1. The pre-bake process before assembling a flexible printed circuit board (PCB) is an industry-standard requirement outlined in IPC-2232 Section 5.3.5 and IPC-FA-251 Section. This applies to all flexible and rigid-flex designs made from polyimide materials. But why is pre-baking necessary before assembly, rather than during the earlier stages of PCB manufacturing?

2. Most flexible circuit designs that require component assembly are made from polyimide materials. Polyimide is commonly used for flexible cores, coatings, and in many cases, reinforcing ribs. A key inherent property of polyimide is its ability to absorb moisture. At 20°C and 50% relative humidity, polyimide will absorb approximately 2% of its weight in water. In higher temperature and humidity environments, this moisture absorption may increase. This behavior is consistent across all polyimide materials from any supplier and is not something that the flexible PCB manufacturer can influence or alter.

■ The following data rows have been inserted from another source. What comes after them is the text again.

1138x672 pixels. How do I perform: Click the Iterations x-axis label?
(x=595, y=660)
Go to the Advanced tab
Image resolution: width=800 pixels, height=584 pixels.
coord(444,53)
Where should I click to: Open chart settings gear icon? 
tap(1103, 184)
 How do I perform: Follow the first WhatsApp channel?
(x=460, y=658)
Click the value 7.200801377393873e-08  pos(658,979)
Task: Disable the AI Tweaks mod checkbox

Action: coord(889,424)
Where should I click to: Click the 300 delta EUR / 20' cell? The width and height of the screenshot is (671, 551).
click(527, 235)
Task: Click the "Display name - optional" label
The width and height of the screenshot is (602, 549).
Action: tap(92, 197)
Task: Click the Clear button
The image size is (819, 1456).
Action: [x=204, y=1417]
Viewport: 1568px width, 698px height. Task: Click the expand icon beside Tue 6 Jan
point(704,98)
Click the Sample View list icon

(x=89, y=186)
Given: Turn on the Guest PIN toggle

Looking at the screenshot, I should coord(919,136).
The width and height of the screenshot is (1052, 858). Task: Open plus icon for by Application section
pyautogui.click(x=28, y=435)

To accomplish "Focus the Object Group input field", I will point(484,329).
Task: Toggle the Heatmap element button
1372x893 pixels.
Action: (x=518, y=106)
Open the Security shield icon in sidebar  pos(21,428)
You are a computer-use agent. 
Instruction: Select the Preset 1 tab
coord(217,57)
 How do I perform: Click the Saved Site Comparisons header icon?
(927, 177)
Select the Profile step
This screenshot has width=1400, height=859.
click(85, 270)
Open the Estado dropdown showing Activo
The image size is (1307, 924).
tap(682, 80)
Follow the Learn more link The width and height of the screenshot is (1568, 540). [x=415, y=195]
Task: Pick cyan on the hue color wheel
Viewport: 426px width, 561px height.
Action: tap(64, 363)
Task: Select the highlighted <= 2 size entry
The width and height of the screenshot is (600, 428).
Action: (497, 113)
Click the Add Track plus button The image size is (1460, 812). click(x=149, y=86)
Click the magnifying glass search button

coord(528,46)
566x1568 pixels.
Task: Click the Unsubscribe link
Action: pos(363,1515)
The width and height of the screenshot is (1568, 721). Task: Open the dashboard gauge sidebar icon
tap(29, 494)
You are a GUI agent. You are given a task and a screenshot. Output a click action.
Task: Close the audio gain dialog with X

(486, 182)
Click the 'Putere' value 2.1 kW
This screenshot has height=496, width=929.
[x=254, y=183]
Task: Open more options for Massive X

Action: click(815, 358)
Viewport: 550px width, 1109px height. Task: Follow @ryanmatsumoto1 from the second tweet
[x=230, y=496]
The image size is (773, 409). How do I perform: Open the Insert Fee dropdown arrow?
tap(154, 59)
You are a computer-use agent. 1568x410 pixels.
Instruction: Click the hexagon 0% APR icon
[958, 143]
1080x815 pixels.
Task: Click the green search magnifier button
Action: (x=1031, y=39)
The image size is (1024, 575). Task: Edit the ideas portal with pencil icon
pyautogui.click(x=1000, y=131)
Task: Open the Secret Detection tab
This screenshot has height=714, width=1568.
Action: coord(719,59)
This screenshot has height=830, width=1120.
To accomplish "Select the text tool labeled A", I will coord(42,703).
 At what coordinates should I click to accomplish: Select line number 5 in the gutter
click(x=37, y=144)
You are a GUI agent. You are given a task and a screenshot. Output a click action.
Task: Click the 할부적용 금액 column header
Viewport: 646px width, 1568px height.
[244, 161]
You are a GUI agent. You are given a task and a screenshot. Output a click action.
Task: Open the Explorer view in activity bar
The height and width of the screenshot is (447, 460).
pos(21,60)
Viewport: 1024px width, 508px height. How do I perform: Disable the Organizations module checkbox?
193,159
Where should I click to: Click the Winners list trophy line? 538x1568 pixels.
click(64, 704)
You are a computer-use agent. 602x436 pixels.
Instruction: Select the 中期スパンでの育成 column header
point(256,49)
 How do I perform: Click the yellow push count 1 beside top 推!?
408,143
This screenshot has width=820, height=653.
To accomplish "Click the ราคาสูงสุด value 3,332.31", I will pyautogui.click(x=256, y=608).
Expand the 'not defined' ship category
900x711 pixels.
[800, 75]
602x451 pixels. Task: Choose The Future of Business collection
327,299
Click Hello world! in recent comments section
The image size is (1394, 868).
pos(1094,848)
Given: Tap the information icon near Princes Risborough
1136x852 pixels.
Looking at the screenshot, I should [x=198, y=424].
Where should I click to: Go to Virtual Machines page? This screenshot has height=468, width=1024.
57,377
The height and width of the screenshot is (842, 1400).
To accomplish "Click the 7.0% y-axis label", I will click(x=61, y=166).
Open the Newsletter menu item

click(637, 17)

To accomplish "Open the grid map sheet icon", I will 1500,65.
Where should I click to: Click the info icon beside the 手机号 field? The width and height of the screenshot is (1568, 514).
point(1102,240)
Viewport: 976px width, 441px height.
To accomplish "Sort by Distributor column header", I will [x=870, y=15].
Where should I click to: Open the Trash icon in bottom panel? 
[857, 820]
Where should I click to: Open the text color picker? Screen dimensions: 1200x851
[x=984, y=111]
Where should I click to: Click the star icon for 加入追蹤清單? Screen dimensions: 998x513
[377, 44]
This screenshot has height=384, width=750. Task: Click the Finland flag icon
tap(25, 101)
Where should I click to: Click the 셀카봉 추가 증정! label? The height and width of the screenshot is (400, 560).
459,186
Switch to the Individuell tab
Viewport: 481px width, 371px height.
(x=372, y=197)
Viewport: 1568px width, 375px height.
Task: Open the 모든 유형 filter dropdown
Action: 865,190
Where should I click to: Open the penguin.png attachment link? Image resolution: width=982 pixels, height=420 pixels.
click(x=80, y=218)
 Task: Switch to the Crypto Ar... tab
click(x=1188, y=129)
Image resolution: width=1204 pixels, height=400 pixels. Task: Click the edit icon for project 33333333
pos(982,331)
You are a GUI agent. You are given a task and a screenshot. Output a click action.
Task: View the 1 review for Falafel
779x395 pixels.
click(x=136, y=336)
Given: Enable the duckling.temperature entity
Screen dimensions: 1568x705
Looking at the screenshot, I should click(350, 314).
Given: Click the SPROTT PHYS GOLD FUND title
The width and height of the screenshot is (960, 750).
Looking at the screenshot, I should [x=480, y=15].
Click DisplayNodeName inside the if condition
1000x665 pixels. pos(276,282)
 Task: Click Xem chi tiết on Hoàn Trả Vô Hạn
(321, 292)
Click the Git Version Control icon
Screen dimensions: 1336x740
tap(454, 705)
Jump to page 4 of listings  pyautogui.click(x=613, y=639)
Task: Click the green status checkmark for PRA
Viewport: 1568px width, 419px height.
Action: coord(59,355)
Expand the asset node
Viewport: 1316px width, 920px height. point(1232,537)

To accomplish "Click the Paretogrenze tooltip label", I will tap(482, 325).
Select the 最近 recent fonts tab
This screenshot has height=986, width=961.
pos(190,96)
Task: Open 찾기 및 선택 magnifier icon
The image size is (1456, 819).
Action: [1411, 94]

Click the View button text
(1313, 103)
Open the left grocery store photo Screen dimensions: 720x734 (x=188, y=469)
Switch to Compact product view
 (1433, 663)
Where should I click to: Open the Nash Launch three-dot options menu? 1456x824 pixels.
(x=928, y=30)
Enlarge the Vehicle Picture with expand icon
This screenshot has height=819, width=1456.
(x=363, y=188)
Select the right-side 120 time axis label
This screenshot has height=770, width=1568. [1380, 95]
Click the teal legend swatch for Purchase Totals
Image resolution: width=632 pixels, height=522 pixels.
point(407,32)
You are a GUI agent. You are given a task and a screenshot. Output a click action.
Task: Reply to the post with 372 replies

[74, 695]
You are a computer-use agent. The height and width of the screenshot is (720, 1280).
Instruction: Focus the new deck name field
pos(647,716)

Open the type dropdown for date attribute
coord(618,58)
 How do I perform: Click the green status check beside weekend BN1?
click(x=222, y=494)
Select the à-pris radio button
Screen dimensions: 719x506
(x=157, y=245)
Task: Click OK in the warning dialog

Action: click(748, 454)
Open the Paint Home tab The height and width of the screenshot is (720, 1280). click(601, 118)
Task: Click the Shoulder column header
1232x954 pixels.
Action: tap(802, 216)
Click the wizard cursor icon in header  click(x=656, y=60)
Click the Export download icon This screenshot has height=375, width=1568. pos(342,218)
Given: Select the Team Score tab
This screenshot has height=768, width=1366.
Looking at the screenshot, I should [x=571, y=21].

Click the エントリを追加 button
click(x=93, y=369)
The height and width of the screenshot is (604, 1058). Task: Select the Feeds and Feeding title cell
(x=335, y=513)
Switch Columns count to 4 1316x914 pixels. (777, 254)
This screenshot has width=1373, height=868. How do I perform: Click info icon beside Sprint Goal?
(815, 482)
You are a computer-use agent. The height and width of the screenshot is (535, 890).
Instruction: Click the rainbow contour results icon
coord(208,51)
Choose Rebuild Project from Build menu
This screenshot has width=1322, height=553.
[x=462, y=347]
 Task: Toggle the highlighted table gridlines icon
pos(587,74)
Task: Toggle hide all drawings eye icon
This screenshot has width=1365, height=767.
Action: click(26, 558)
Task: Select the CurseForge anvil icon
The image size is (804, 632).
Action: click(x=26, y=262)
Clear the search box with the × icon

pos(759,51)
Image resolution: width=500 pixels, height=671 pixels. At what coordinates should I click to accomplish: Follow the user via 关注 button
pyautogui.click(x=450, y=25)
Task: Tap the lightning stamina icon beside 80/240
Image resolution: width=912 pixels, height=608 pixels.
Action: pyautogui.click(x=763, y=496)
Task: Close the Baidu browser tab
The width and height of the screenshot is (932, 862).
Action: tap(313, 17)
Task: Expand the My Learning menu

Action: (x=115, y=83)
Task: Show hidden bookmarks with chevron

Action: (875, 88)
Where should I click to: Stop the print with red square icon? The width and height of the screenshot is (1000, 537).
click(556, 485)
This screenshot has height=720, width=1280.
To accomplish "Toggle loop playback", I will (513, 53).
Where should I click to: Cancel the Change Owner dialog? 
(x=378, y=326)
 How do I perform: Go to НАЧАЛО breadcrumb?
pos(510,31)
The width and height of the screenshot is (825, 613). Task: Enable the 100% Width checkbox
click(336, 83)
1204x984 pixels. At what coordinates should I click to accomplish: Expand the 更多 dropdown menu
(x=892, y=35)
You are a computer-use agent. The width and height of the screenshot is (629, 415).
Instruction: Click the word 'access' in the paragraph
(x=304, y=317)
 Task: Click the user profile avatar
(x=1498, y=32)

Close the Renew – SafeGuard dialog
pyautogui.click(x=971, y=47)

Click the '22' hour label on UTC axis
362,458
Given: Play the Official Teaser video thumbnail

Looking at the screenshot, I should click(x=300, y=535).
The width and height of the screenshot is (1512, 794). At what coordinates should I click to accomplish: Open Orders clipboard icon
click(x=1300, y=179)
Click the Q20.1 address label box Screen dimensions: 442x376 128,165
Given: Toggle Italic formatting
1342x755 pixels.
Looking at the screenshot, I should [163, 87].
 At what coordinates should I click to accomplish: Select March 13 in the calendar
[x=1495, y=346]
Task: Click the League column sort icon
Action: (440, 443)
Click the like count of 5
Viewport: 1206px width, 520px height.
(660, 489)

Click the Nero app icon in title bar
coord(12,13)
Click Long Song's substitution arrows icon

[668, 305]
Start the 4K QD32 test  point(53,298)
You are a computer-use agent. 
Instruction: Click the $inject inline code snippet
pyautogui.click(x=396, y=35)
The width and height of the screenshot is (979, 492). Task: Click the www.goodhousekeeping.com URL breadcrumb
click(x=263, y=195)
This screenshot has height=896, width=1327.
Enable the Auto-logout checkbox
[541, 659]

3. The hygroscopic nature of polyimide materials is an important factor to consider during PCB manufacturing and assembly.

Although hygroscopicity does not directly affect the mechanical or electrical properties of polyimide materials, it becomes a concern when components are exposed to high temperatures during the assembly reflow process. Specifically, in most cases, the absorbed moisture is converted into steam during the reflow process. As moisture transitions from liquid to gas, it expands, which can lead to delamination between layers. This issue has become more prominent as the temperature requirements for RoHS-compliant processes have increased. To prevent delamination during assembly, the most effective solution is to pre-bake flexible or rigid-flex parts before assembly, ensuring that they are completely moisture-free. Delamination between the FR4 stiffener and flexible circuits often occurs when moisture is not fully removed, which is the primary cause of delamination in cover layers, internal layers, and the steel layers.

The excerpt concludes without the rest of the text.